Now that the tragic chaos in New Orleans is finally being brought under control, the time has come for us to step back and take a good hard look at the situation in which we find ourselves.
This tragedy was no "Act of God" -- some utterly unforeseen tragedy about which nothing could be done. This was a completely predictable (indeed, predicted) unnatural disaster. For years, scientists and engineers have been warning of the danger New Orleans was in. For years, nothing was done.
We also know that Katrina was just a foretaste of what we should expect in the coming years. We are changing the weather with the pollution we spew from tailpipes and smokestacks, and the bill for that irresponsibility is starting to come due.
Katrina was a watershed moment. From here on out, the debate is over. Everything has changed, at least as dramatically as in wake of 9-11. From this moment forward, there is simply no ethical way to debate the need for a new, holistic, worldchanging approach to tackling the planet's biggest problems. As we begin thinking about how to rebuild New Orleans, we need also to recommit ourselves to a new vision for the future of the planet as whole.
We now live in a post-Katrina world. It's time for our thinking to catch up.
The BBC notes that global warming is going to cause greater problems with famine and malnourishment.
Climate change threatens to put far more people at risk of hunger over the next 50 years than previously thought, according to new research. Scientists say expected shifts in rain patterns and temperatures over that time could lead to an extra 50 million people struggling to get enough food. And the situation could be even worse if the important cereal crops do not show the improved yields many expect.
US and UK teams reported this grim assessment at a conference in Dublin. "We expect climate change to aggravate current problems," Professor Martin Parry told the British Association's Festival of Science. "If we accept that broadly 500 million people are at risk today, we expect that to increase by about 10% by the middle part of this century."
TreeHugger has a post up on taking regular "Energy Vacations", which sound kind of relaxing really.

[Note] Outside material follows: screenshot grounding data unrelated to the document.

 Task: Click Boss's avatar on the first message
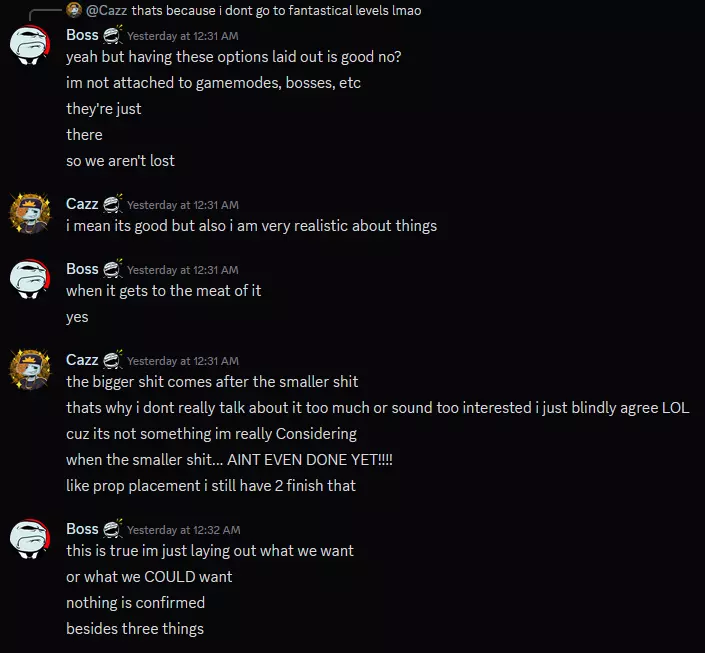click(30, 45)
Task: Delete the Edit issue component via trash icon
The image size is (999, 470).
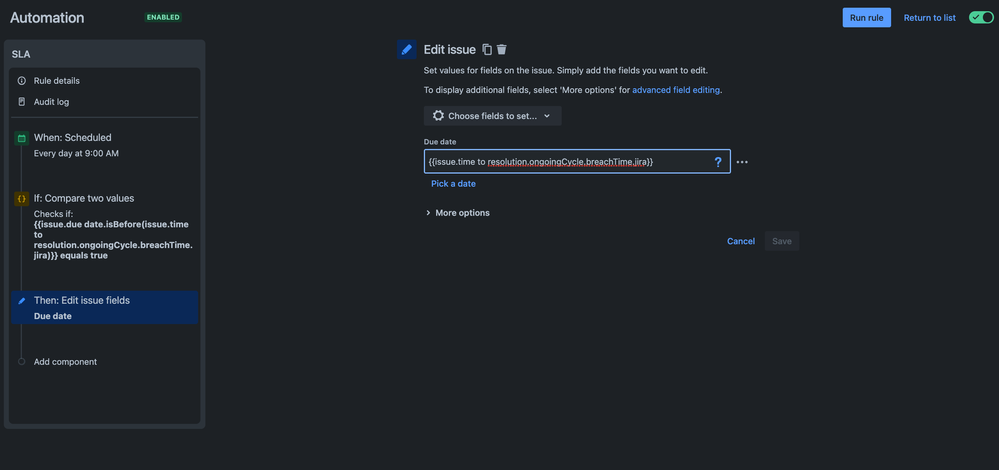Action: coord(502,49)
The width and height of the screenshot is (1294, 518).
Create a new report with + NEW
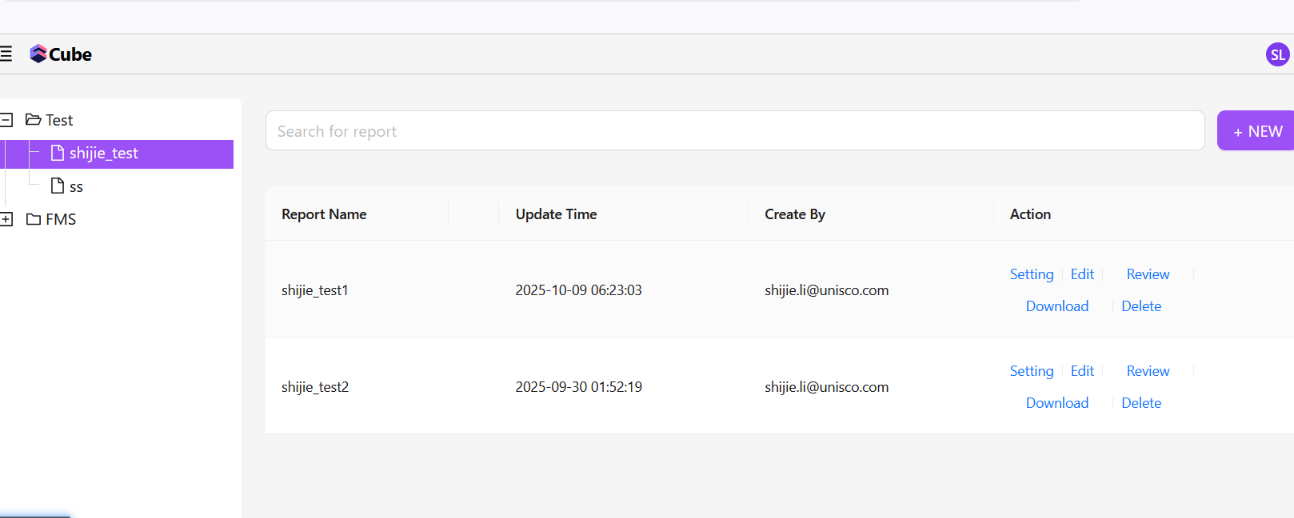1257,131
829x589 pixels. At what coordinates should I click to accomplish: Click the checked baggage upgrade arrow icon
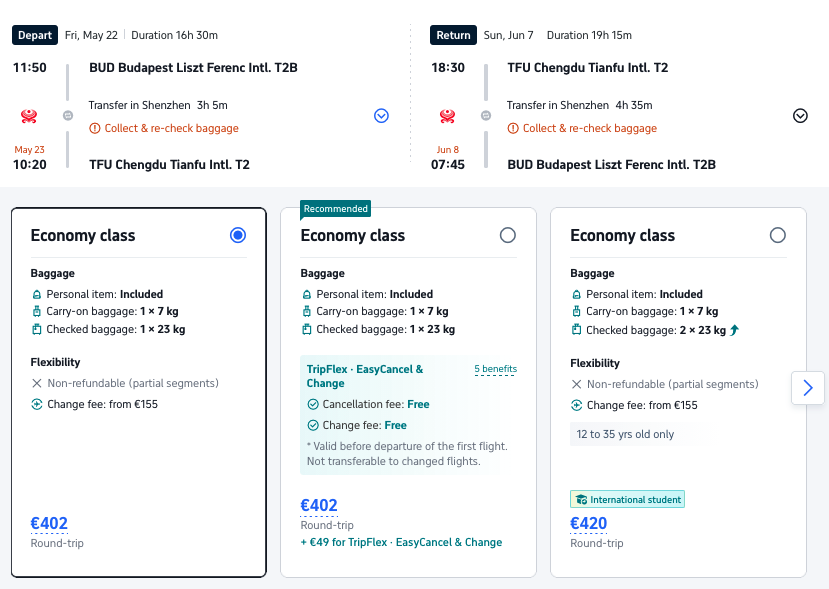(735, 330)
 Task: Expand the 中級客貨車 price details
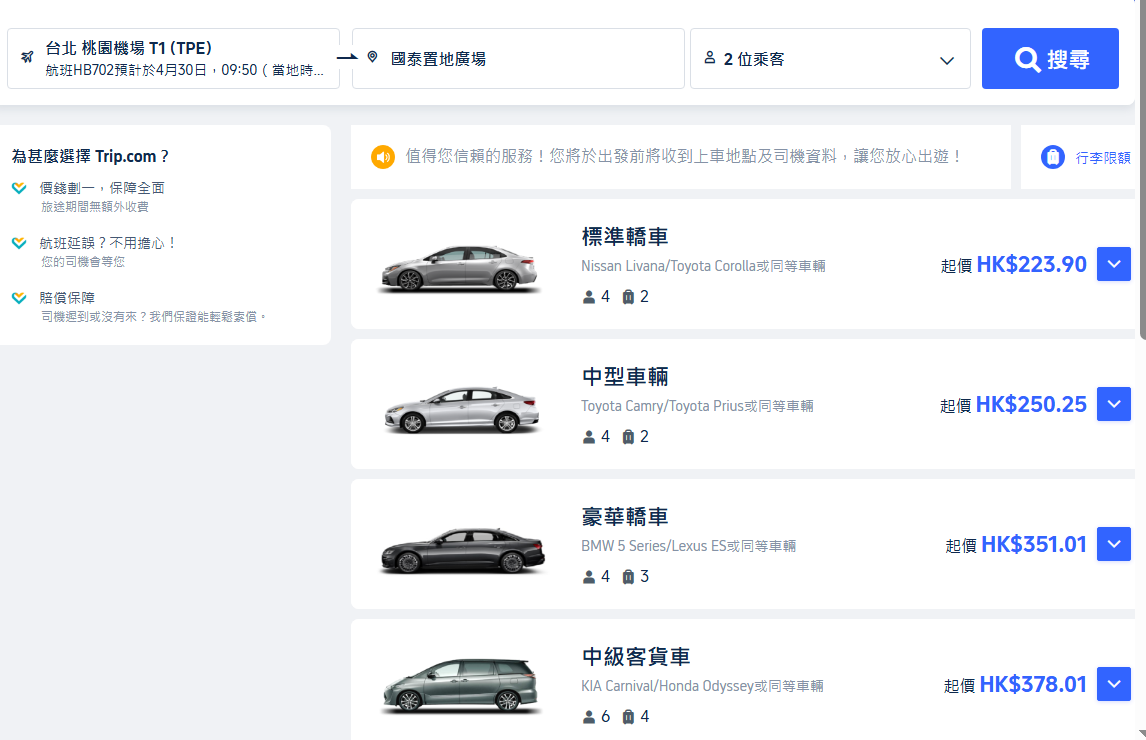(x=1113, y=685)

We have been considering the idea of taking an energy vacation for a while now, and while randomly browsing peak oil blogs we found someone who had a similar idea: "This fall, plan a weekend, or two consecutive days and nights as an "energy vacation". Start upon waking Saturday and go until waking on Monday morning. During your "vacation", turn off your thermostat, refrain from using any lights and use electricity only sparingly - i.e. to keep food from spoiling. No driving. No TV. And, yes not even any blogging or 24 hour news updates.
TreeHugger also has a piece on a variant on the solar concentrator power plant - one which combines solar concentrators with biofuels to generate power 24 hours per day.

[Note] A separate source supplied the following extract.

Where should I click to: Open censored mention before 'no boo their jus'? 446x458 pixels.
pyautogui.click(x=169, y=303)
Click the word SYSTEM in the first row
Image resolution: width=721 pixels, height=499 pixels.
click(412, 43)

"Solar concentrators such as parabolic reflectors or fresnel lenses heat oil up to a temperature of 200C which is used to boil water to produce steam at a high pressure. The steam is super heated to temperatures of about 400C to 500C using biogas, wood gas, natural gas etc. [...] Maximum theoretical efficiency of a steam engine at 100 C is 20%. If we are able to increase the temperature of operation of the engine to say 400 C we get efficiencies of the order of 50%. [...] During bright sunlight the hybrid power station would be using 60% solar and 40% bio fuel. During the night the power would come from bio-fuel alone. But the demand during the night would be small. So less bio fuel would suffice during the night."

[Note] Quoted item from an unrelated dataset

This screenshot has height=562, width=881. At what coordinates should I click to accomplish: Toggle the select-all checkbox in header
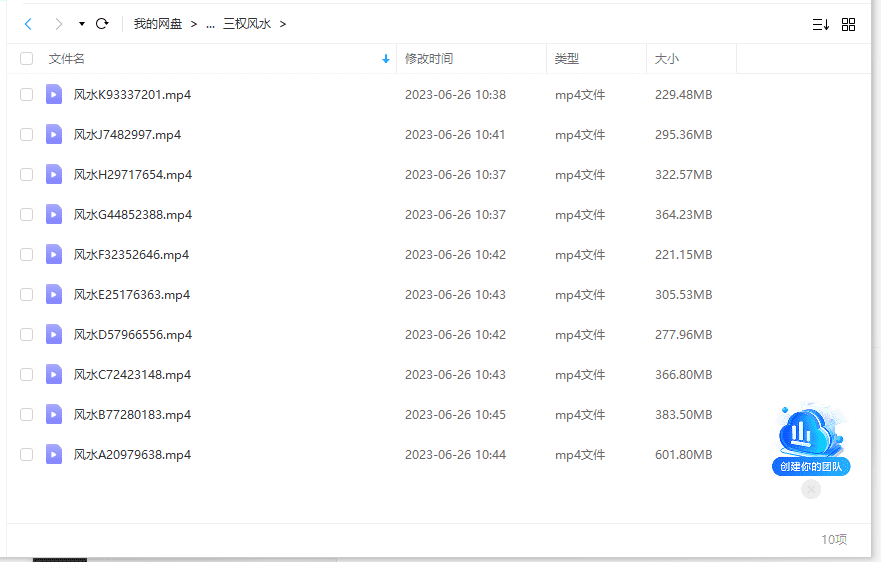pyautogui.click(x=27, y=59)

The gas doesn't even have to be of fossil origins; for example, biogas can be produced in great quantity with agricultural waste.
The hybrid turbine sounds like a great idea and we would really like a prototype to be made. If it works are well as predicted, we shouldn't waste any time before starting building a large number of power plants working on that principle!
And a final one from TreeHugger - tutorials on walking and cycling for those who've forgotten how.